__Work order__. Could you set down exactly the lines of the data below, starting at the one that holds "Click the start date calendar icon" and ending at the one that holds "Viewport: 1024px width, 488px height.", both included, and only those?

__Available data__.

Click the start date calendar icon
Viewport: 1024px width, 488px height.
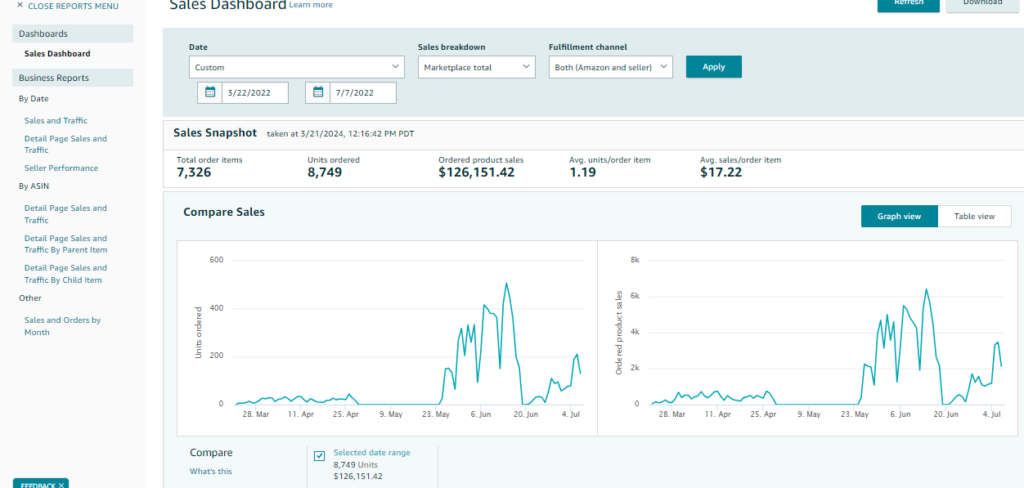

* * *

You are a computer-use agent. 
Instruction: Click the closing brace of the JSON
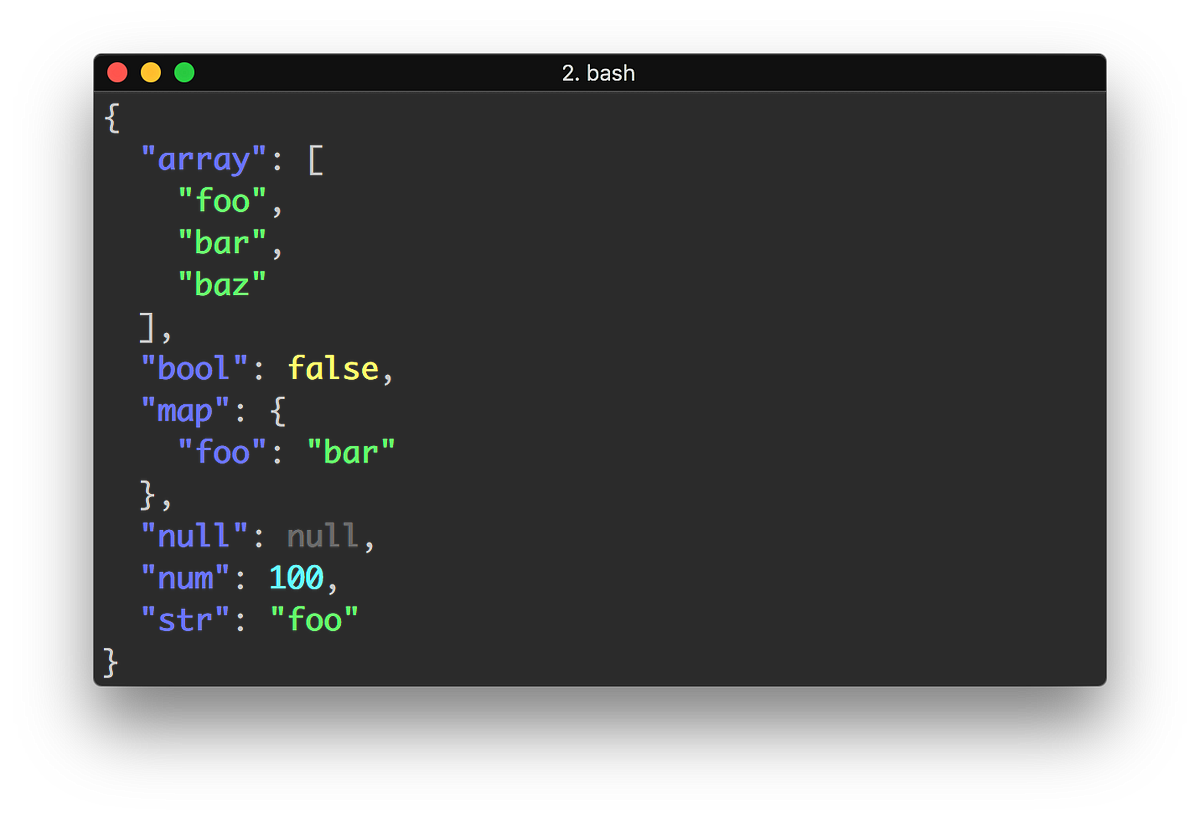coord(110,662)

__Exercise response__.
Click the start date calendar icon
Viewport: 1024px width, 488px height.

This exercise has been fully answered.